• 2D
  • How to choose pixel size for art?

Is there a particular convention when it comes to picking what pixel size your artwork should be before you start drawing? I still have trouble wrapping my head around it occasionally. I'm asking because there seems to be a standard size of 32 x 32 or 64 x 64 and that seems awfully small.

At the same time though, is this because there really is no point in making your art bigger as it's wasted pixels the players won't see on the monitor anyway? Do they link together better maths wise? I'm trying to understand the why of the way everything is setup by default so I'm not just blindly clicking settings without really knowing what I'm doing.

Usuallly working in pixel art you set screen resolution to 320 x 180 or 640 x 360

Is there a particular mathematical reason for this?

@Lethn said: Is there a particular mathematical reason for this?

Old computers used low resolutions. The math is just based on the size of the sprites. (You don't want the sprites to be tiny on a huge field.)

I usually make 256px or larger sprites, even when I mean to scale them down to smaller sizes. Scaling is cheap, even on-the-fly in your game. In some cases, it's better to use even-numbered sizes or powers of two for your art, but that's probably over-optimizing unless you're making textures for 3D work.

Thanks, that's something I can start looking up in more detail now.

the larger the character/scene, the more detail you will need to add.

most people use 1920 x 1080, so if you want your PC game fullscreen without black bars, you should use a canvas that scales to the screen resolution.

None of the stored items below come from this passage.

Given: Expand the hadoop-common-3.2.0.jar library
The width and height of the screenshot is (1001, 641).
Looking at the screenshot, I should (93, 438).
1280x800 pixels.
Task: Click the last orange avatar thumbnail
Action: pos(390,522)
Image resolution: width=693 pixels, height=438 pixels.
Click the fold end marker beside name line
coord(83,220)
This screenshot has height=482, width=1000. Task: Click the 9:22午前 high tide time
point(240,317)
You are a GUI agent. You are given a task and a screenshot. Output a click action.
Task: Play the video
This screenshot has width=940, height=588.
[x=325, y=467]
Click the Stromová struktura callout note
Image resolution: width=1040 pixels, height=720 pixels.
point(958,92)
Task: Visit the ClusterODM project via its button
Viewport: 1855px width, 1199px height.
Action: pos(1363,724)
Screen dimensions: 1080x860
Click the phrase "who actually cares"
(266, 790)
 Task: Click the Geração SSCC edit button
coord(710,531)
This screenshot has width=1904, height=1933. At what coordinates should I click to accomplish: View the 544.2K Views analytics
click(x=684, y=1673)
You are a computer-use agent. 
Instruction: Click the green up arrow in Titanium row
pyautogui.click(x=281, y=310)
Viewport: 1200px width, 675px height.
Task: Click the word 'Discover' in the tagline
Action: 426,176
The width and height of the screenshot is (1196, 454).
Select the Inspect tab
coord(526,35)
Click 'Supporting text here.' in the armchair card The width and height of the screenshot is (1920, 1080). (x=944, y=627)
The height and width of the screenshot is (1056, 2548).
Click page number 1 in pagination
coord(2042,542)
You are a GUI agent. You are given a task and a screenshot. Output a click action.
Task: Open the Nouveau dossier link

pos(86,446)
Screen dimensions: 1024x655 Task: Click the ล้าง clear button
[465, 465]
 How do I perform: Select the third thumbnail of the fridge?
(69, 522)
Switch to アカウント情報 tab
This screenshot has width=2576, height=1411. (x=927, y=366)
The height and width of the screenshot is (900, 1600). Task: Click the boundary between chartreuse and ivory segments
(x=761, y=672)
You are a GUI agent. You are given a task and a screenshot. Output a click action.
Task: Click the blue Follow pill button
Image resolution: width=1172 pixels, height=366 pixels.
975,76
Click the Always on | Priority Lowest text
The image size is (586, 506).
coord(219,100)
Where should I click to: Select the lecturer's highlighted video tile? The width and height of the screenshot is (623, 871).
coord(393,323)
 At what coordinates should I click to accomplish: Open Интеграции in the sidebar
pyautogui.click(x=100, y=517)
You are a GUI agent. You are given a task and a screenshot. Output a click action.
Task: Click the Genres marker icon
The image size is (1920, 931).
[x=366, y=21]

Thank you Zelta that's a brilliant amount of information actually and just what I was looking for, I knew there would be proper maths lying about the place on this topic, glad I asked about this generally.

10 days later

640 x 360 is the highest you can go whilst still scaling perfectly for all the most common resolutions. 720p, 1080p, 1440p and 4k.

Mathematically, they are all divisible by 640x360.

1 original pixel will scale up to 2, 3, 4 or 6 pixels exactly. This is good because if 1 pixel scales to a non integer value, eg 2.5 then the scaling algorithm has to decide how many pixels to display and your sprite will not render pixel perfect. (This is also why you want to snap pixels to the nearest integer x,y coords)

I would recommend choosing the resolution for the window first, and then figuring out a good size to fit. You probably want to use at least 720p or ideally 1080p, so the UI and text can be clear. If you use an old resolution, then you will be very limited with the font. Also, with a higher resolution (I would design for 1080p, but make it scalable to any native resolution) then you can have smoother animation because the sprites would be lower resolution with duplicated pixels. For example, if you want the tile size to be 32x32. You can instead make it 128x128, but each sprite pixel is 4 real screen pixels. It will look exactly the same, but now you can move the object 4 times as smoothly. However, you may run into issues if you want a pixel perfect look. In that case, you'd want to use integer scaling, or code your own scaler (like in a shader) so the sprites don't be blurry.